Wettbewerb um Fachkräfte

Gleichzeitig seien seit März mehr als 6000 Kurzarbeitsanzeigen von den Unternehmen der Region eingegangen. "Nach Corona wird es erneut einen Wettbewerb um die Besten geben. Es ist deshalb richtig und wichtig, jetzt auf das Instrument Kurzarbeit zu setzen, damit kompetente Mitarbeiter in den Betrieben zu halten, um dann beim Wiederanlaufen der Wirtschaft sofort handlungsfähig zu sein", so Martina Lehmann, Vorsitzende der Geschäftsführung der Agentur für Arbeit Nagold-Pforzheim. Mit "sehr hohem Einsatz" sei es der Agentur gelungen, überlebenswichtige Leistungen wie Kurzarbeitergeld an über 5000 Betriebe schnell auszahlen und damit einen noch stärkeren Anstieg der Arbeitslosigkeit vermeiden.

Erste positive Signale

Es gebe jedoch auch positive Signale: Die Nachfrage nach Arbeitskräften habe wieder zugenommen. Dem Arbeitgeberservice der Agentur seien in den vergangenen vier Wochen von Unternehmen 743 freie Stellen gemeldet, 308 oder 70,8 Prozent mehr als im April. Auch der Ausbildungsmarkt in der Region zeige sich robust, es gebe noch mehr als 2000 freie Lehrstellen. "Das zeigt, dass unsere Firmen weiterhin auf Fachkräftesicherung durch eigene Ausbildung setzen und sich den Jugendlichen dadurch trotz allem gute Perspektiven in der Region bieten", so Lehmann. Ferner müsse es gelingen, die Zeit für zukunftsorientierte Weiterbildung von Arbeitnehmern zu nutzen.

Kurzarbeit geht zurück

Nach dem dramatischen Anstieg bei den Kurzarbeitsanzeigen im März und April seien im Mai lediglich noch 454 Anzeigen auf Kurzarbeit neu eingegangen. Fast jeder Zweite von Kurzarbeit betroffener Beschäftigte in der Region komme aus dem verarbeitenden Gewerbe. Weitere Schwerpunkte stellen der Handel sowie das Hotel- und Gaststättengewerbe dar.

Die Bewegung fehlt

Die gestiegenen Arbeitslosenzahlen seien insbesondere darauf zurückzuführen, dass weniger Menschen ihre Arbeitslosigkeit beenden konnten.

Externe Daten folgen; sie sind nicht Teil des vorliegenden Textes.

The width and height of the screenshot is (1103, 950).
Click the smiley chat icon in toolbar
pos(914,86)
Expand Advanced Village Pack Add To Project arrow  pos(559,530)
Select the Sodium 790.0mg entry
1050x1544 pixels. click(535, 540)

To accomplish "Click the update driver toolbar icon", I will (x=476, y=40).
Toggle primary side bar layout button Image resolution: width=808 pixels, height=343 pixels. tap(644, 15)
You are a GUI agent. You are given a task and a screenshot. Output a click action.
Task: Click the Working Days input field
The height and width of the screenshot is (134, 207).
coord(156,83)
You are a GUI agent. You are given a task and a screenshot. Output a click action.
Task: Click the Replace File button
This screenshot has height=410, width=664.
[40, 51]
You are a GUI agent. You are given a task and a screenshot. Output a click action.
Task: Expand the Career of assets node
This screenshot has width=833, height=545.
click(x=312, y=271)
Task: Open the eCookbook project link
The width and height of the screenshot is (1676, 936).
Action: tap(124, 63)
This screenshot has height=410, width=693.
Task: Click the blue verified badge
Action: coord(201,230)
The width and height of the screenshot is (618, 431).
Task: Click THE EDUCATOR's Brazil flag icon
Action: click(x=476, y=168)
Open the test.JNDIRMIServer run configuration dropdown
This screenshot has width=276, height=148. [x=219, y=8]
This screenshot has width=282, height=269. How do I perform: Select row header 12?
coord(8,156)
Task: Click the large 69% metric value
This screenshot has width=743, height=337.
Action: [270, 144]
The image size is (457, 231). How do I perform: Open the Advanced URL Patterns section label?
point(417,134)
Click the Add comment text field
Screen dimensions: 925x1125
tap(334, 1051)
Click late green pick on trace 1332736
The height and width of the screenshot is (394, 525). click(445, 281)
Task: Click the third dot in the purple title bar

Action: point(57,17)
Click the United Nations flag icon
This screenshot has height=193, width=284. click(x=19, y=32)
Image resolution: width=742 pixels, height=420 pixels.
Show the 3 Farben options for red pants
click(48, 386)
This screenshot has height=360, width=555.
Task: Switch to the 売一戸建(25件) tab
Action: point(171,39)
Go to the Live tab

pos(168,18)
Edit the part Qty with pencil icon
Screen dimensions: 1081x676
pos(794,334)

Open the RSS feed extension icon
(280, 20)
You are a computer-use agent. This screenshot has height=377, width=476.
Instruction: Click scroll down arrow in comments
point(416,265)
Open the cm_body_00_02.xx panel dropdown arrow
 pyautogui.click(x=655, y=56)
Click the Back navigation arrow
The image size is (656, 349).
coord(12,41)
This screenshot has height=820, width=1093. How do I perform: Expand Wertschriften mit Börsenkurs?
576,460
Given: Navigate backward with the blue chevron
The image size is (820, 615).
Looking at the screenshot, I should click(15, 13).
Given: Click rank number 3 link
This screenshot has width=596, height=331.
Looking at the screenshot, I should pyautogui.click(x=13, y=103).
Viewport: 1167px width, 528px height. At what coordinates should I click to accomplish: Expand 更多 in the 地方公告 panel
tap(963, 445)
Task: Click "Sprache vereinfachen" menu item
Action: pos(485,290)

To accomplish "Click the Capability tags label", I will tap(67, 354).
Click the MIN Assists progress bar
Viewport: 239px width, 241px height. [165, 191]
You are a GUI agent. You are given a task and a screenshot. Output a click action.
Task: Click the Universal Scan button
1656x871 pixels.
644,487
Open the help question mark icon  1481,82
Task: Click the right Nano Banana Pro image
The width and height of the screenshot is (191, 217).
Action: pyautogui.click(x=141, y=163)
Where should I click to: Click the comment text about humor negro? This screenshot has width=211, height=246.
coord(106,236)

In den vergangenen vier Wochen meldeten sich 2886 Männer und Frauen neu oder erneut arbeitslos. Dagegen konnten im gleichen Zeitraum aber nur 1718 Menschen ihre Arbeitslosigkeit beenden. Dabei habe sich die Corona-Krise im Bereich der Arbeitslosenversicherung (3552 Arbeitslose, plus 65,7 Prozent) wesentlich stärker ausgewirkt als im Bereich der Grundsicherung (Hartz IV) mit 6247 Arbeitslosen (plus 16,4 Prozent).

Blick in Teilregionen

Unter den sieben Geschäftsstellen der Arbeitsagentur Nagold-Pforzheim habe Calw mit 3,4 Prozent den besten Wert. Es folgen Mühlacker (3,8), Freudenstadt, Horb und Nagold (3,9), Bad Wildbad (4,8) und Pforzheim (5,2). Die Arbeitslosenquoten, bezogen auf die Landkreise: Enzkreis 3,3 Prozent, Calw 3,9, Freudenstadt 3,9 und Pforzheim 7,5, so die Arbeitsagentur.

Der Stellenmarkt

Am Stichtag Mitte Mai waren im Agenturbezirk Nagold-Pforzheim 3643 offene Stellen gemeldet, 1459 oder 28,6 Prozent weniger als vor einem Jahr. Statistisch machen sich die Auswirkungen der Corona-Krise auf dem Ausbildungsmarkt bisher wenig bemerkbar. Von Oktober 2019 bis Mai 2020 wurden dem Arbeitgeberservice insgesamt 3948 Lehrstellen gemeldet, exakt so viele wie im Vorjahr. Davon seien im Mai noch 2025 Ausbildungsstellen unbesetzt gewesen. Die Zahl der gemeldeten Bewerber sei dagegen im Vergleich zum Vorjahr um 144 oder 4,4 Prozent auf 3134 zurückgegangen. Von diesen waren im Mai noch 1503 auf der Suche.

Bald wieder Gespräche

Die Einschränkung der persönlichen Kundenkontakte stelle sowohl Kunden als auch das Team der Agentur vor Herausforderungen. Die erweiterten elektronischen Angebote und Hotlines hätten sich bewährt. Der Schwerpunkt bleibe vorerst weiter auf diesen Kontaktwegen. Unter Einhaltung hygienischer Standards werde die Agentur jedoch in den nächsten Wochen "in sorgfältig geplanten Schritten" auch wieder persönliche Beratungsgespräche ermöglichen, wenn dies notwendig sei, so Lehmann.

Die Situation im Kreis

Die Arbeitslosenquote liegt im Landkreis Freudenstadt jetzt bei 3,9 Prozent und damit um 0,2 Prozentpunkte höher als im Vormonat. Im Mai 2019 lag sie bei 2,7 Prozent. Insgesamt waren 2745 Menschen arbeitslos gemeldet, davon 1649 (60,1 Prozent) in der Arbeitslosenversicherung und 1096 (39,9 Prozent) in der Grundsicherung. Im Mai wurden 189 Stellenangebote gemeldet. Das waren 61 oder 47,7 Prozent mehr als im Vormonat, aber 159 oder 45,7 Prozent weniger als im Mai 2019. Aktuell sind 1053 offene Stellenangebote im Bestand, 341 oder 24,5 Prozent weniger als vor einem Jahr.